** Opening THE DATA block **

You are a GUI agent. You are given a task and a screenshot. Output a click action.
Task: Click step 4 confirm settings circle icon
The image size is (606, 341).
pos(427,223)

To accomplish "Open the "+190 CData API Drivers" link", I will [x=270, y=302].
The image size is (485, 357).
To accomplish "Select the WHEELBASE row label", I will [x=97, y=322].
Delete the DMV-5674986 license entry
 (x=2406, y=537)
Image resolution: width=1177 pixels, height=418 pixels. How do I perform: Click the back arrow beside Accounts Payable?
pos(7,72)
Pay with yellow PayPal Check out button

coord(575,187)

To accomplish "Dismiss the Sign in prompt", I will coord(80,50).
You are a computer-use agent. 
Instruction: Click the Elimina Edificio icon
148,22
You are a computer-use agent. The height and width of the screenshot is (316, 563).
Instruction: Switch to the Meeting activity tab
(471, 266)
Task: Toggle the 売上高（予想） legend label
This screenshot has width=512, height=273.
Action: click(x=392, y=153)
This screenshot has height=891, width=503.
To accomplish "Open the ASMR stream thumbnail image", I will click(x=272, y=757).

** Closing THE DATA block **

TASK TO CARRY OUT:
The listing is to be given again exactly, line for line.

YOUR RESPONSE:
You are a GUI agent. You are given a task and a screenshot. Output a click action.
Task: Click step 4 confirm settings circle icon
The image size is (606, 341).
pos(427,223)

To accomplish "Open the "+190 CData API Drivers" link", I will [x=270, y=302].
The image size is (485, 357).
To accomplish "Select the WHEELBASE row label", I will [x=97, y=322].
Delete the DMV-5674986 license entry
 (x=2406, y=537)
Image resolution: width=1177 pixels, height=418 pixels. How do I perform: Click the back arrow beside Accounts Payable?
pos(7,72)
Pay with yellow PayPal Check out button

coord(575,187)

To accomplish "Dismiss the Sign in prompt", I will coord(80,50).
You are a computer-use agent. 
Instruction: Click the Elimina Edificio icon
148,22
You are a computer-use agent. The height and width of the screenshot is (316, 563).
Instruction: Switch to the Meeting activity tab
(471, 266)
Task: Toggle the 売上高（予想） legend label
This screenshot has width=512, height=273.
Action: click(x=392, y=153)
This screenshot has height=891, width=503.
To accomplish "Open the ASMR stream thumbnail image", I will click(x=272, y=757).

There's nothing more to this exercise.